After completing his first term in Congress in 2014, he returned to work at the family business Lavandería La Moderna de Arica.

== Political career ==
Baltolu entered politics in 1992 as a city councilor of Arica representing National Renewal, serving from 1992 to 1996. After completing his term, he did not seek re-election and instead served as a regional councilor for the former Tarapacá Region for two consecutive terms: 1996–2000 and 2000–2004.

In 2005, he resigned from National Renewal and ran as an independent candidate for the Chamber of Deputies in the former 1st electoral district, but was not elected.

In the 2008 municipal elections, he ran for mayor with the support of the Alliance for Chile coalition but was not elected. He later joined the Independent Democratic Union (UDI).
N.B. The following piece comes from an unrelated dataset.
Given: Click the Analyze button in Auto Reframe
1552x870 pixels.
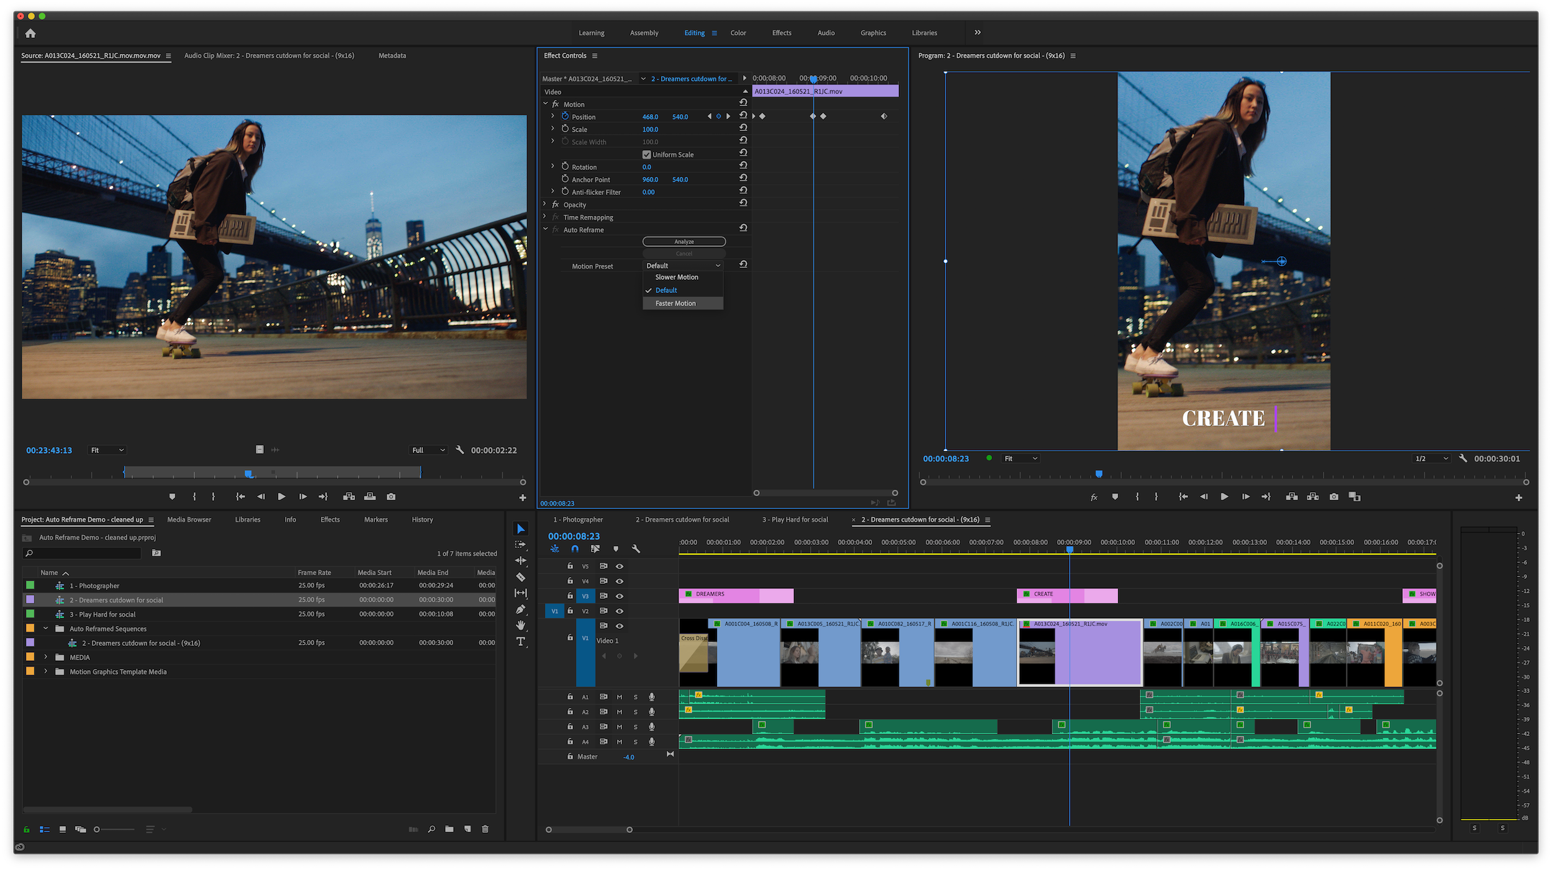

In the 2017 parliamentary elections, he was elected to the Chamber of Deputies of Chile representing the Independent Democratic Union for the 1st electoral district of the Arica and Parinacota Region for the 2018–2022 term, obtaining 9,272 votes, equivalent to 13.02% of the total valid votes.

In the November 2021 parliamentary elections, he sought re-election as a deputy for the same district as a candidate of the Independent Democratic Union within the Chile Podemos Más coalition for the 2022–2026 term. He obtained 2,969 votes (3.69%) and was not re-elected.

== Other activities ==
During his youth, Baltolu was active as an athlete in volleyball and football. In football, he was a member of the first team of Club de Deportes Arica.

Between 1969 and 1981, he served as a leader of the Arica Volleyball Association. Later, between 1989 and 1993, he was a board member of Club de Deportes Arica, serving as its president in 1991.